What you will do:
Write out the records below word for word, please.

Pixel coordinate grounding data:
□ □ □
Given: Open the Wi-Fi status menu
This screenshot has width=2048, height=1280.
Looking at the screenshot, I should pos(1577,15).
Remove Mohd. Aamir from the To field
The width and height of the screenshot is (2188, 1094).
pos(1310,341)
□ □ □
Written answer:
Given: Open the Wi-Fi status menu
This screenshot has width=2048, height=1280.
Looking at the screenshot, I should pos(1577,15).
Remove Mohd. Aamir from the To field
The width and height of the screenshot is (2188, 1094).
pos(1310,341)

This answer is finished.